Preferably, there is no water rinse before drying after contact of the
surface of the drawn and ironed can with the heated surface treatment
liquid as specified above. If there is water rinsing before drying, it is
preferred that at least the last such water rinse be with deionized or
other purified water substantially free from dissolved solids. It there is
no rinsing with water before drying, it is normally preferred to let the
sprayed cans drain under the influence of gravity, and/or to remove some
of the liquid from the can surface by mechanical means such as an air
flow, rollers under slight pressure, or the like, to avoid the presence of
excessive amounts of the surface treatment liquid on the surface during
drying.
DETAILS OF PREFERRED EMBODIMENTS OF THE INVENTION
The value of n in the general formula given above for the oligomer
dissolved in the surface treatment liquid is 10 to 30. At values of n
below 10, little or no improvement in corrosion resistance will be
observed on drawn and ironed tin plated cans. A value of 31 or more for n
results in a poorly stable aqueous solution which cannot readily be used
in practical applications.
In the general formula for group Z, R.sub.1 and R.sub.2 represent alkyl or
hydroxyalkyl groups having 1 to 5 carbon atoms. When they contain six or
more carbons, the stability of the aqueous solution is reduced. The
introduction ratio for the group Z should be 25 to 100 mole % referred to
the total number of X and Y groups in the oligomer. The water solubility
of the oligomer may not be adequate when over 75% of the total of X and Y
groups present are hydrogen.
The oligomer solids content in the treatment liquid preferably is from 0.1
to 0.5% by weight of the total liquid. Below 0.1% by weight it is very
difficult to form a stable film on a drawn and ironed tin can surface. On
the other hand, the treatment solution is costly above 0.5% by weight with
little or no additional technical benefit.

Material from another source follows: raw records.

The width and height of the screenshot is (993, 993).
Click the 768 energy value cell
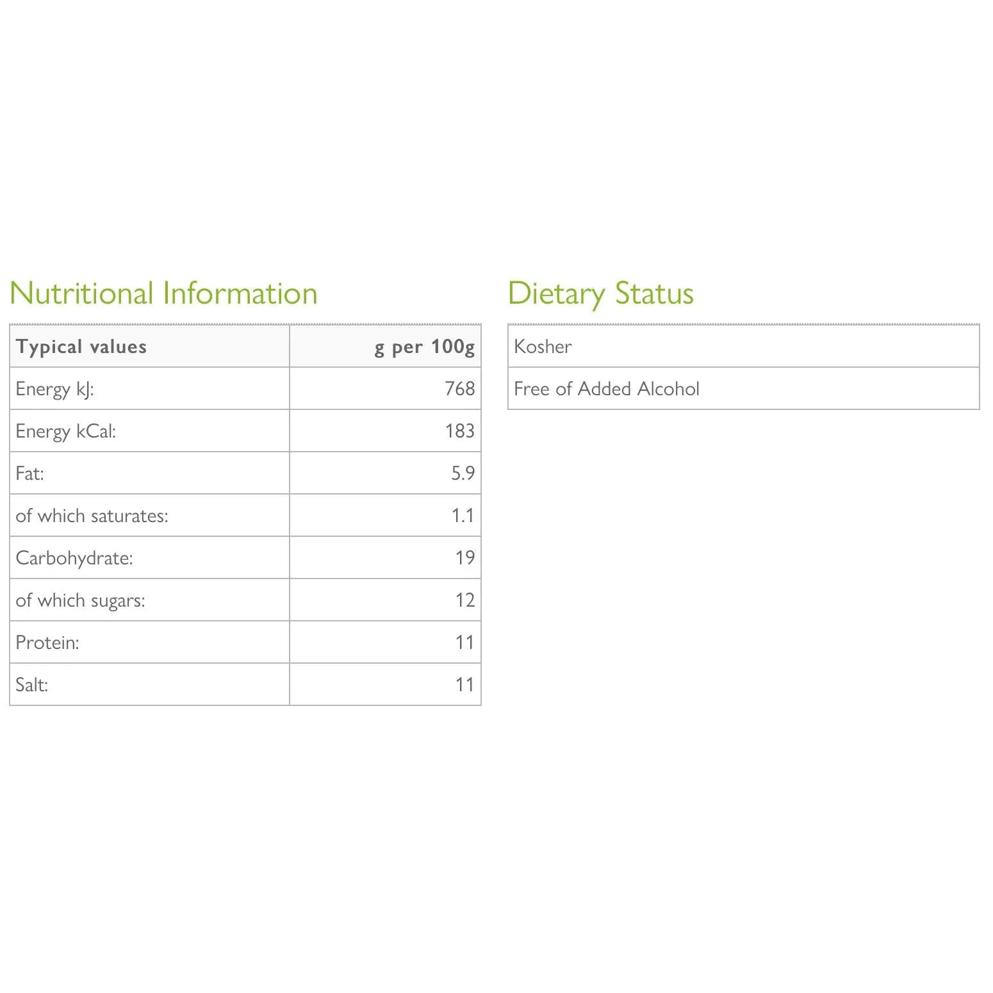click(x=459, y=389)
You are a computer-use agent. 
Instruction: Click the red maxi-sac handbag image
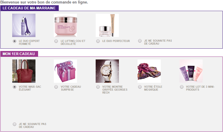(x=24, y=71)
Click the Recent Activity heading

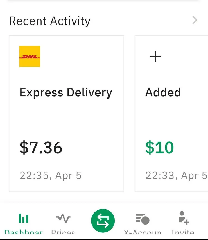pos(50,21)
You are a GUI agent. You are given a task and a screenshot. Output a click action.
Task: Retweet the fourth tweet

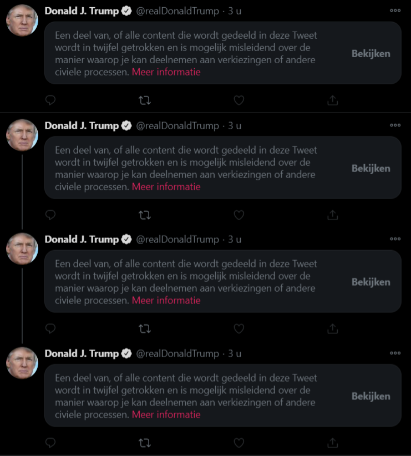[145, 443]
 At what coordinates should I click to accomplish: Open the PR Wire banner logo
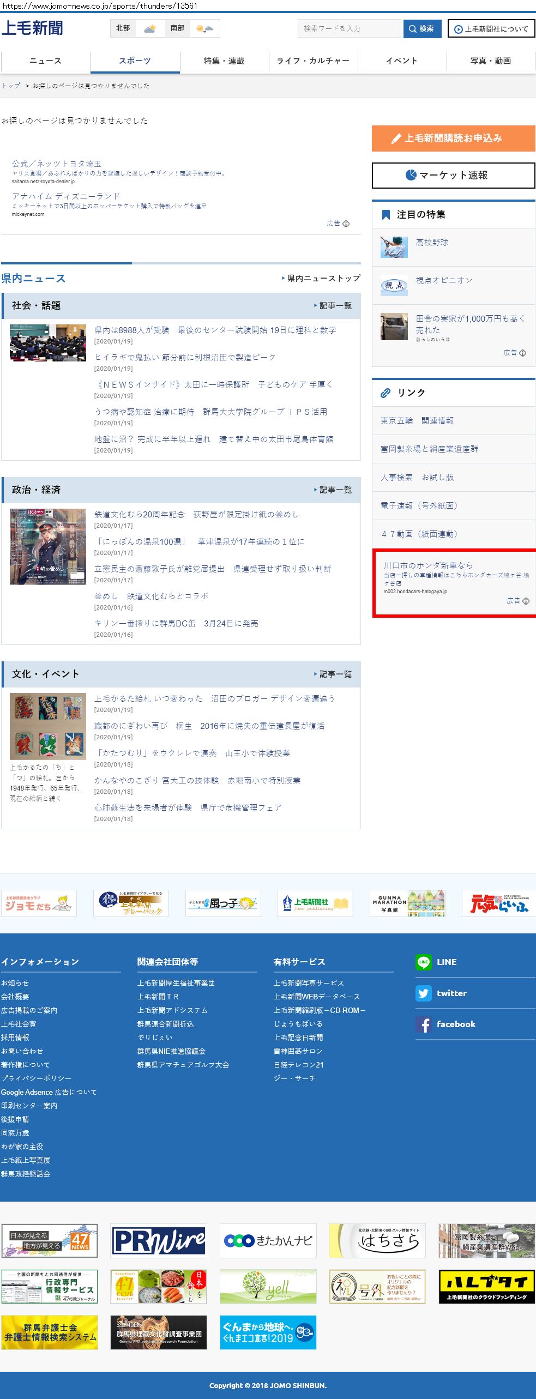[159, 1241]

The pH of the treatment solution should be adjusted to 4 to 6 through the
use of orthophosphoric acid and/or a condensed phosphoric acid such as
pyrophosphoric acid. Substantial etching of the can surface occurs at a pH
below 4 and impairs film formation. At a pH above 6, the solution has a
short life because the oligomer tends to precipitate and sediment. The pH
can normally be adjusted into the range of 4 to 6 by the addition of 0.05
to 0.3 by weight orthophosphoric acid or 0.03 to 0.2% by weight
pyrophosphoric acid referred to the total surface treatment liquid. Other
condensed phosphoric acids and mixtures of condensed acids or of condensed
and orthophosphoric acids can also be used.
In addition, the treatment liquid should be heated to at least 40 degrees
Centigrade during use. The treatment liquid is poorly reactive below 40
degrees Centigrade, and this works against the formation of a highly
corrosion resistant film. On the other hand, little or no benefit due to
heating is observed when the liquid is heated to above 60 degrees
Centigrade, and unnecessary heating is expensive.
The spraying time should be at least 5 seconds. Only an inadequate reaction
is obtained at less than 5 seconds, and a strongly corrosion resistant
film is not developed. On the other hand, treatment times in excess of 60
seconds do not afford any increase in performance and increase the
expense.
The surface treatment method of the present invention is described below
through several illustrative examples of particularly preferred
embodiments of the invention, and its usefulness will be demonstrated by
comparison with comparison examples. The examples are not to be regarded
as limiting the invention, except in so far as noted in the claims.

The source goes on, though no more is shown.